**WHAT THE TASK REQUIRES**.
Count the rows below that contain the string "design", and reply with only that number.

**DATA FOR THIS EXERCISE**.
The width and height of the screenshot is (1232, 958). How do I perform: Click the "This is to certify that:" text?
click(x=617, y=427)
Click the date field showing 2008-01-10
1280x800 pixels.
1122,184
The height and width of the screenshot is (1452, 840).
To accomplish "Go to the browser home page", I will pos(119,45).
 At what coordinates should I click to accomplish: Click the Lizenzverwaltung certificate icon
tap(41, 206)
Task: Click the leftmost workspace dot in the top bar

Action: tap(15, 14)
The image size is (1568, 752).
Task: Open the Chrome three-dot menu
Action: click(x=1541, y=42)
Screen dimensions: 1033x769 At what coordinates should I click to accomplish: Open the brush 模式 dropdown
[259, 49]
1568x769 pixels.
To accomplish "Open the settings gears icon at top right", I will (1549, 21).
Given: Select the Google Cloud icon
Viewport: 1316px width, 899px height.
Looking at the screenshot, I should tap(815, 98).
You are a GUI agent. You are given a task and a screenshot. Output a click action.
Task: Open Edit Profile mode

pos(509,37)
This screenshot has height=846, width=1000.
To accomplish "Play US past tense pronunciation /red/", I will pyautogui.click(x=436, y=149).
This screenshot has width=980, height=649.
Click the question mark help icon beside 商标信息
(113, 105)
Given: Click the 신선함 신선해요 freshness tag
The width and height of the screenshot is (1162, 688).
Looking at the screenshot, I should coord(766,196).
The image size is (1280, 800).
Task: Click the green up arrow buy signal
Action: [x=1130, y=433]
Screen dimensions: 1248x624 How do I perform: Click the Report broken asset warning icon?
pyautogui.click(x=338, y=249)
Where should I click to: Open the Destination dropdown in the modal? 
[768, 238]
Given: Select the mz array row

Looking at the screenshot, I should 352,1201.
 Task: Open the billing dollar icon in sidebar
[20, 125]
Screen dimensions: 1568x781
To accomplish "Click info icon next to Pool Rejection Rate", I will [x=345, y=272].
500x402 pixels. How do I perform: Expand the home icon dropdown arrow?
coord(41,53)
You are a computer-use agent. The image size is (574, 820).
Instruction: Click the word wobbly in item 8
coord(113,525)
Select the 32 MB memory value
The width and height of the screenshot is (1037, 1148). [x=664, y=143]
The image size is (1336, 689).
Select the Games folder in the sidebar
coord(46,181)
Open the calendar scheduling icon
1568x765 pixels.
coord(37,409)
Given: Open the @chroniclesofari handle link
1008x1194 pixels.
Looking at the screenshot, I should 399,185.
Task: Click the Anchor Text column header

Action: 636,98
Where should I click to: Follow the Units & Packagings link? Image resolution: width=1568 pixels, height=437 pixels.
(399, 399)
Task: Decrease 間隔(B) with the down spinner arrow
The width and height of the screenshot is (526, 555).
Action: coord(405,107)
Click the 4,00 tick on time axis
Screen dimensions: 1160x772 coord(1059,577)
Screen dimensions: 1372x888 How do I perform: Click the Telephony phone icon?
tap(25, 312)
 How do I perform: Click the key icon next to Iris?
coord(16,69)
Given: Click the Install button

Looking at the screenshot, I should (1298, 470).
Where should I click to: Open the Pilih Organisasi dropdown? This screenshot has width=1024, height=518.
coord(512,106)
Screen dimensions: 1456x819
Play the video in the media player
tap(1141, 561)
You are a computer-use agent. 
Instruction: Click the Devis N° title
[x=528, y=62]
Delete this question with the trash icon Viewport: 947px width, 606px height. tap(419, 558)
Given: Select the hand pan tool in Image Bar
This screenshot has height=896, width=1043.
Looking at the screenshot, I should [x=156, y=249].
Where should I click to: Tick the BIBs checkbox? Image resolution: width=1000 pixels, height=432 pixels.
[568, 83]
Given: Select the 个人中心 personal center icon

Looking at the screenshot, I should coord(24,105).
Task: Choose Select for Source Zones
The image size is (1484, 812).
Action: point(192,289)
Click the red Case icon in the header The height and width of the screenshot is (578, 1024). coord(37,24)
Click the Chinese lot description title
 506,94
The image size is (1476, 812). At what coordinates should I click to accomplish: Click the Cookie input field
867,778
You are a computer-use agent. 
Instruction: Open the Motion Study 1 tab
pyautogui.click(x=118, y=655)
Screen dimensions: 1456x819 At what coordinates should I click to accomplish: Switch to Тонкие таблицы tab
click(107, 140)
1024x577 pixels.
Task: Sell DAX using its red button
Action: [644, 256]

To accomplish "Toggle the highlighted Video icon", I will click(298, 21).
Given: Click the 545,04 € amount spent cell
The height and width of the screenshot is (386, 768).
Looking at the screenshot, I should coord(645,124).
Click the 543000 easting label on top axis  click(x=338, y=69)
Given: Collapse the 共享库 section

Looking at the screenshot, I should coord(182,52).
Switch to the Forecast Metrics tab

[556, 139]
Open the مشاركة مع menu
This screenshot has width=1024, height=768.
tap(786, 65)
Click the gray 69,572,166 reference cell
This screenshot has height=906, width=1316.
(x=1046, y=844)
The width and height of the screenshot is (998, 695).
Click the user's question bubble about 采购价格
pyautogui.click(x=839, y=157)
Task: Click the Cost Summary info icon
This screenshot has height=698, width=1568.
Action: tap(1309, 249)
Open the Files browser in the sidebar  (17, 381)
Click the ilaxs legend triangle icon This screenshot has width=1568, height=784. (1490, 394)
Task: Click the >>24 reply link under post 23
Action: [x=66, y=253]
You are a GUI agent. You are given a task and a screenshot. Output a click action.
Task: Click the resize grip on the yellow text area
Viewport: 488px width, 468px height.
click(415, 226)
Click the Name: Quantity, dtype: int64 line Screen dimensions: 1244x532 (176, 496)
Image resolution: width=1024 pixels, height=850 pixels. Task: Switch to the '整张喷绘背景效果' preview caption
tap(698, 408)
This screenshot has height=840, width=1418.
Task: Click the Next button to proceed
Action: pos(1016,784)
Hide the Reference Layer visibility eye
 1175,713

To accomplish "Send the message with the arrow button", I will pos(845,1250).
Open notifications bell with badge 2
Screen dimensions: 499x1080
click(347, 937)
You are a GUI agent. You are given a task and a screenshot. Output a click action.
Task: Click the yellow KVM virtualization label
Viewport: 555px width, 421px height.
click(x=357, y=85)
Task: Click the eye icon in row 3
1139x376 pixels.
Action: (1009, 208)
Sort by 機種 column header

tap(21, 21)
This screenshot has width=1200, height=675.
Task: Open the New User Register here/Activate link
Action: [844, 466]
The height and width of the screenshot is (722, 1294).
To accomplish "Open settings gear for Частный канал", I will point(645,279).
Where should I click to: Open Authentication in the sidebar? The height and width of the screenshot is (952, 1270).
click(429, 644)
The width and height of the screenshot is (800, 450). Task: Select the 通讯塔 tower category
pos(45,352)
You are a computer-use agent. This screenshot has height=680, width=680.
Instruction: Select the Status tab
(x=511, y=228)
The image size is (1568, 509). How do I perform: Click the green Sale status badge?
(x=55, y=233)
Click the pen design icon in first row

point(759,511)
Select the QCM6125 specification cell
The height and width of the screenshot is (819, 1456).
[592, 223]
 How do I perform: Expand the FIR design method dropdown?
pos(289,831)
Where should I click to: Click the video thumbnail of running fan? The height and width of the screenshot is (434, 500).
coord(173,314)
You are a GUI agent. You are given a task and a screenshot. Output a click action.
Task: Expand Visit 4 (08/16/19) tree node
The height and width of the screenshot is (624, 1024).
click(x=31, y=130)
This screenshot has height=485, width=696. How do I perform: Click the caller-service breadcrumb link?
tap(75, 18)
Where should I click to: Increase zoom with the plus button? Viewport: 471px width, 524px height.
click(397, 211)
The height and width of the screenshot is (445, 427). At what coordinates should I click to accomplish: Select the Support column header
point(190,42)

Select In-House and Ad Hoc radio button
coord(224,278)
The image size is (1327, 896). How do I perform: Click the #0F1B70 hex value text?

**EXERCISE RESULT**.
2